Top of Task input

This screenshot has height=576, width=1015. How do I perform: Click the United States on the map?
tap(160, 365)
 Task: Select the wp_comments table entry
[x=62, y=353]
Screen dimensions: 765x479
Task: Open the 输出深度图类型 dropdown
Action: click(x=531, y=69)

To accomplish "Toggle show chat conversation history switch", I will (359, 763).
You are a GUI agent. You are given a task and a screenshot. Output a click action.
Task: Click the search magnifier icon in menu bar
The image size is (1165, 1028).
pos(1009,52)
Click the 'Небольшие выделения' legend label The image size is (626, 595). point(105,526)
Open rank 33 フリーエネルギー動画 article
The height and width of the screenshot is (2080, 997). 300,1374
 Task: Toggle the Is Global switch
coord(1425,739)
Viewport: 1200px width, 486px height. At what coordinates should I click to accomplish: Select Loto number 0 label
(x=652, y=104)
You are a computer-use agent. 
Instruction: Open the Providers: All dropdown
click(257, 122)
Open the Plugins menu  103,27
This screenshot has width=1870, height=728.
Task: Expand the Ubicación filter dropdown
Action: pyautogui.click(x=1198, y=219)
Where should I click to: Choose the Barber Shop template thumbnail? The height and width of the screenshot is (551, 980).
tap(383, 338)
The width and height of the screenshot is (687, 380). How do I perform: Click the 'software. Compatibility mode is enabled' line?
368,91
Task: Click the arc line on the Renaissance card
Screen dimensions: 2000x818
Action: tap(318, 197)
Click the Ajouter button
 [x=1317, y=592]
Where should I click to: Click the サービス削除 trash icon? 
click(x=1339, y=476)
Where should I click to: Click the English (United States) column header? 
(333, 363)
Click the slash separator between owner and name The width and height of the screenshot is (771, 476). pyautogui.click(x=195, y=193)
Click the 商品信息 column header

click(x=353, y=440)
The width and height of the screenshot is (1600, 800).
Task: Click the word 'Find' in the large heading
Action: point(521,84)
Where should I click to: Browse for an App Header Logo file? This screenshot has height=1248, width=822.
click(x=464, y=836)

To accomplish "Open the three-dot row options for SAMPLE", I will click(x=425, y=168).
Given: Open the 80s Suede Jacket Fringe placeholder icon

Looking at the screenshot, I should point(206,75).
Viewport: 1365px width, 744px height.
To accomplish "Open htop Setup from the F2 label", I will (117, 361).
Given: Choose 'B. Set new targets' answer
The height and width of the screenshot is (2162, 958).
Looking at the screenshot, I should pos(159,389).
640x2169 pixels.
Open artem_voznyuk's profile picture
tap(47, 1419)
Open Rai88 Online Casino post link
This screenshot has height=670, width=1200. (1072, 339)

Bottom of Task input

Work to complete: To complete the exercise, print all of the entries exactly.

Exercise solution:
This screenshot has height=576, width=1015. How do I perform: Click the United States on the map?
tap(160, 365)
 Task: Select the wp_comments table entry
[x=62, y=353]
Screen dimensions: 765x479
Task: Open the 输出深度图类型 dropdown
Action: click(x=531, y=69)

To accomplish "Toggle show chat conversation history switch", I will (359, 763).
You are a GUI agent. You are given a task and a screenshot. Output a click action.
Task: Click the search magnifier icon in menu bar
The image size is (1165, 1028).
pos(1009,52)
Click the 'Небольшие выделения' legend label The image size is (626, 595). point(105,526)
Open rank 33 フリーエネルギー動画 article
The height and width of the screenshot is (2080, 997). 300,1374
 Task: Toggle the Is Global switch
coord(1425,739)
Viewport: 1200px width, 486px height. At what coordinates should I click to accomplish: Select Loto number 0 label
(x=652, y=104)
You are a computer-use agent. 
Instruction: Open the Providers: All dropdown
click(257, 122)
Open the Plugins menu  103,27
This screenshot has width=1870, height=728.
Task: Expand the Ubicación filter dropdown
Action: pyautogui.click(x=1198, y=219)
Where should I click to: Choose the Barber Shop template thumbnail? The height and width of the screenshot is (551, 980).
tap(383, 338)
The width and height of the screenshot is (687, 380). How do I perform: Click the 'software. Compatibility mode is enabled' line?
368,91
Task: Click the arc line on the Renaissance card
Screen dimensions: 2000x818
Action: tap(318, 197)
Click the Ajouter button
 [x=1317, y=592]
Where should I click to: Click the サービス削除 trash icon? 
click(x=1339, y=476)
Where should I click to: Click the English (United States) column header? 
(333, 363)
Click the slash separator between owner and name The width and height of the screenshot is (771, 476). pyautogui.click(x=195, y=193)
Click the 商品信息 column header

click(x=353, y=440)
The width and height of the screenshot is (1600, 800).
Task: Click the word 'Find' in the large heading
Action: point(521,84)
Where should I click to: Browse for an App Header Logo file? This screenshot has height=1248, width=822.
click(x=464, y=836)

To accomplish "Open the three-dot row options for SAMPLE", I will click(x=425, y=168).
Given: Open the 80s Suede Jacket Fringe placeholder icon

Looking at the screenshot, I should point(206,75).
Viewport: 1365px width, 744px height.
To accomplish "Open htop Setup from the F2 label", I will (117, 361).
Given: Choose 'B. Set new targets' answer
The height and width of the screenshot is (2162, 958).
Looking at the screenshot, I should pos(159,389).
640x2169 pixels.
Open artem_voznyuk's profile picture
tap(47, 1419)
Open Rai88 Online Casino post link
This screenshot has height=670, width=1200. (1072, 339)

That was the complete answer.